- **PROVIDED RECORDS**:
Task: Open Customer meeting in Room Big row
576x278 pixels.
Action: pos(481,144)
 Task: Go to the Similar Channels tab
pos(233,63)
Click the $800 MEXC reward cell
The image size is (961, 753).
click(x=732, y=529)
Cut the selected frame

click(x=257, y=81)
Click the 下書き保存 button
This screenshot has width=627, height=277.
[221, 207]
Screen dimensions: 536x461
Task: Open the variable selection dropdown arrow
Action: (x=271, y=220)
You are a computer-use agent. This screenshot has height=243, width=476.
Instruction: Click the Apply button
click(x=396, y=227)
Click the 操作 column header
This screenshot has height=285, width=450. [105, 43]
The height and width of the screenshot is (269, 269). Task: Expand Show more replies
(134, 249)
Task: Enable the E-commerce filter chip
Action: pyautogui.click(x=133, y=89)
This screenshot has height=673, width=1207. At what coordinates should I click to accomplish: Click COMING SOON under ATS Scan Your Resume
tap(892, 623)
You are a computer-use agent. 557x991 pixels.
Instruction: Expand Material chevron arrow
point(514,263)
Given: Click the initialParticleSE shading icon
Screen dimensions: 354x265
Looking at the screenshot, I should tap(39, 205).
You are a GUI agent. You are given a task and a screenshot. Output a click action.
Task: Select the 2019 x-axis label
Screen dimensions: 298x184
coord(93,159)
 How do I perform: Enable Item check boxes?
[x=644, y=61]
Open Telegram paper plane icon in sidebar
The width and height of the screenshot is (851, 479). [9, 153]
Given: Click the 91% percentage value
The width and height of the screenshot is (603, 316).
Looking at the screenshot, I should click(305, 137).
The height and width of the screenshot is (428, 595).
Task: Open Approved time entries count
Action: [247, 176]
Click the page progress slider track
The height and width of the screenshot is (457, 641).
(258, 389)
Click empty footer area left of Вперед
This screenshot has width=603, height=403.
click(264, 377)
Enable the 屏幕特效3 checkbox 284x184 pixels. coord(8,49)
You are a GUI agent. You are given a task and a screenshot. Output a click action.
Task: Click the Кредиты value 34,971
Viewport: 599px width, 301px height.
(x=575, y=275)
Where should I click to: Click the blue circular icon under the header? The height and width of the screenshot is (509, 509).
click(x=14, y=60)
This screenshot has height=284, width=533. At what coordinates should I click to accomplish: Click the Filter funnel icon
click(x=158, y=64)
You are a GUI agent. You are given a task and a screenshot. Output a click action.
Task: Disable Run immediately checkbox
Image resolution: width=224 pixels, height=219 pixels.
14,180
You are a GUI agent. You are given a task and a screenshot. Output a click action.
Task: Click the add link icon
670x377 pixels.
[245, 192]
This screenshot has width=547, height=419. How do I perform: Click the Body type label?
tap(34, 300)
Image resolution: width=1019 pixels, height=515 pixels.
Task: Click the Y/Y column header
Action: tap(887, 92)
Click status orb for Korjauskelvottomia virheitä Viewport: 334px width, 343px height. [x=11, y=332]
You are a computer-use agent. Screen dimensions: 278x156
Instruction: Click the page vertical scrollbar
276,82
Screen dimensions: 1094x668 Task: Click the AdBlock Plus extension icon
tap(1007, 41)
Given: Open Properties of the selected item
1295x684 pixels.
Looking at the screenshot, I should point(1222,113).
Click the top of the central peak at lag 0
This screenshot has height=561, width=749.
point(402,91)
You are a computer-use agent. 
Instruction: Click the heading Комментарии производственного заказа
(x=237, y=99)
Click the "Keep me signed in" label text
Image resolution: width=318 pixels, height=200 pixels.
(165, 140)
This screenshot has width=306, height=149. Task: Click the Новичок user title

- **YOUR GOAL**: Working through the records, copy each line in which the word "computer" appears.

- **FINAL ANSWER**:
You are a computer-use agent. This screenshot has height=243, width=476.
You are a computer-use agent. 557x991 pixels.
You are a computer-use agent. Screen dimensions: 278x156
You are a computer-use agent. 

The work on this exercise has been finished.